What kind of symptoms will appear if there is a shorted turned in the primary winding?


a) No display (No high voltage).
b) Power blink.
c) B+ voltage drop.
d) Horizontal output transistor  or HOT will get very hot and later become shorted.
e) Along the B+ line components will spoilt. Example:- shorted secondary diode UF5408 and B+ FET IRF640A.
f) Sometimes it mayl cause the power supply section to blow.

What kind of symptoms will appear if  the internal capacitor is open, intermittent or shorted in a flyback transformer?

Capacitor shorted

a. No display (No high voltage).
b. B+ voltage drop.
c. Secondary diode (UF5404) will burned or shorted.
d. Horizontal output transistor will get shorted.
e. Power blink.
f. Sometimes power section will blow, for example: MTC 15 inch monitor.
g. Power section shut down for example: Compaq V55, Samtron 4bi monitor.
h. Sometimes the automatic brightness limiter (ABL) circuitry components will get burned.
This circuit is usually located beside the flyback transformer. For example: LG520si

flyback internal capacitor
Internal Capacitor In A Flyback Transformer

Capacitor open

a. High voltage shut down.
b. Monitor will have ‘tic - tic’ sound. Sometimes the capacitor may measure O.K. but
break down when under full operating voltage.
c. Horizontal output transistor will blow in a few hours or days after you have replaced it.
d. Sometimes it will cause intermittent "no display".
e. Distorted display i.e., the display will go in and out.
f. It will cause horizontal output transistor to become shorted and blow the power section.

How to check flyback transformer if a primary winding is good or bad?
a) By using a flyback/LOPT tester, this instrument identifies faults in primary winding by
doing a ‘ring’ test.
b) It can test the winding even with only one shorted turned.
c) This meter is handy and easy to use.
d) Just simply connect the probe to primary winding.
e) The readout is a clear ‘bar graph’ display which show you if the flyback transformer
primary winding is good or shorted.
f) The LOPT Tester also can be used to check the CRT YOKE coil, B+ coil and switch mode power transformer winding.

flyback tester

Dick Smith Lopt or Flyback Tester

Click here to become a professional in SMPS repair

NOTE: Measuring flyback transformer resistance winding , yoke coil, B+ coil and
SMPS winding using a multimeter can MISLEAD a technician into believing that a shorted
winding is good. This can waste his precious time and time is money.

How to diagnose if the internal capacitor is open or shorted?
By using a normal analog multimeter and a digital capacitance meter. A good capacitor have the range from 1.5 nanofarad to 3 nanofarad.*
1) First set your multimeter to X10K range.
2) Place your probe to anode and cold ground.
3) You must remove the anode cap in order to get a precise reading.
4) Cold ground means the monitor chassis ground.
5) If the needle of the multimeter shows a low ohms reading, this mean the internal capacitor
is shorted.
6) If the needle does not move at all, this doesn’t mean that the capacitor is O.K.
7) You have to confirm this by using a digital capacitance meter which you can easily get one
from local distributor.
8) If the reading from the digital capacitance meter shows 3.0 nanofarad, this mean the capacitor is
within range (O.K.).
9) And if the reading showed 0.5nf, this mean the capacitor is open.
10) You have three choices if the capacitor is open or shorted.
- Install a new flyback transformer or
- Send the flyback transformer for refurbishing or
- Send the monitor back to customers after spending many hours and much effort on it.

Some monitors, the internal capacitor may have the value of 4.5nf, 6nf and 7.2nf.
Note: Sometimes the internal capacitor pin is connected to circuits (feedback) instead of to ground.
Tv rca flyback transformer circuits usually do not have a internal capacitor in it. If you have a flyback diagram, schematic or circuits which you can get it from the internet, that would be an advantage to easily testing flyback transformer the easy way.

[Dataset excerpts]
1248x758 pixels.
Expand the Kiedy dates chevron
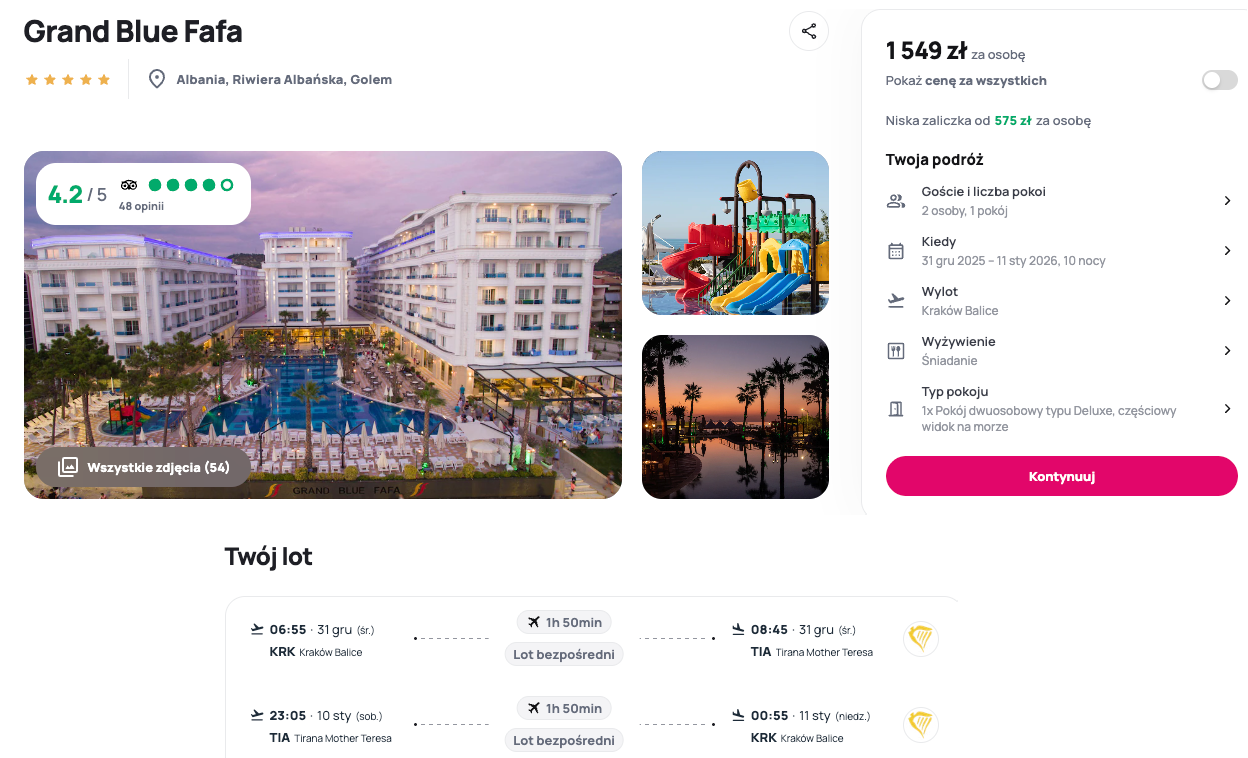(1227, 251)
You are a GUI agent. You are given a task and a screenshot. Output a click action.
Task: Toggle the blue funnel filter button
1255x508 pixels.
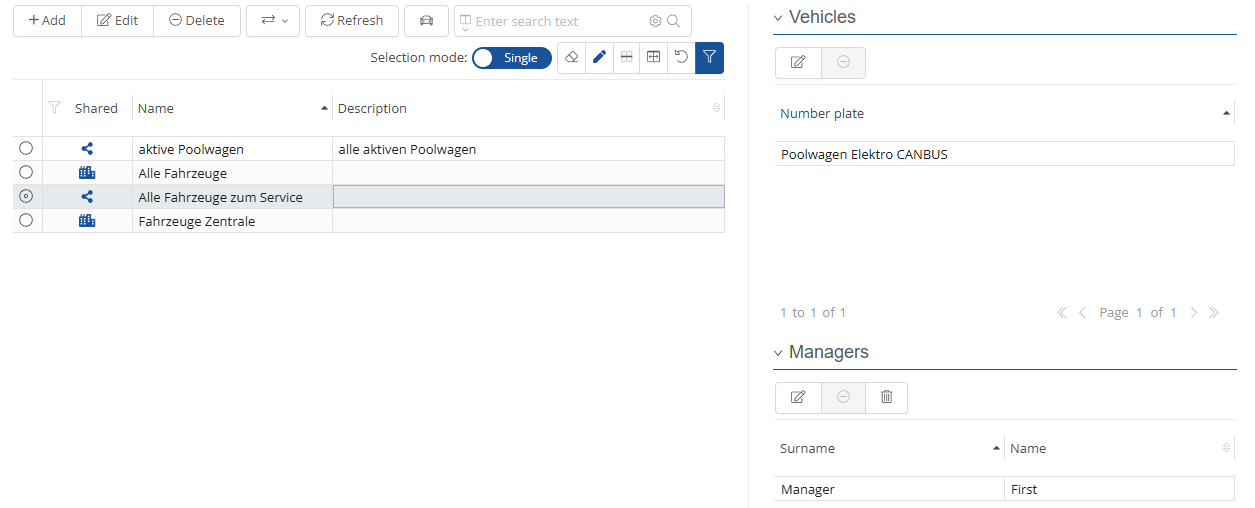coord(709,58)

> [Exercise tasks]
(A) Answer these questions from the flyback transformer text.
(i) What capacitance range does a good internal capacitor have?
(ii) To what range should the multimeter be set first when checking the internal capacitor?
(iii) Besides the primary winding, what can the LOPT Tester also check?
(B) Repeat everything in the flyback transformer text from "a) No display" down to "B+ FET IRF640A.".
These entries are separate material, unrelated to the flyback transformer text.

> [Expected outputs]
(A)
(i) From 1.5 nanofarad to 3 nanofarad.
(ii) The X10K range.
(iii) The CRT yoke coil, the B+ coil and the switch mode power transformer winding.

(B)
a) No display (No high voltage).
b) Power blink.
c) B+ voltage drop.
d) Horizontal output transistor  or HOT will get very hot and later become shorted.
e) Along the B+ line components will spoilt. Example:- shorted secondary diode UF5408 and B+ FET IRF640A.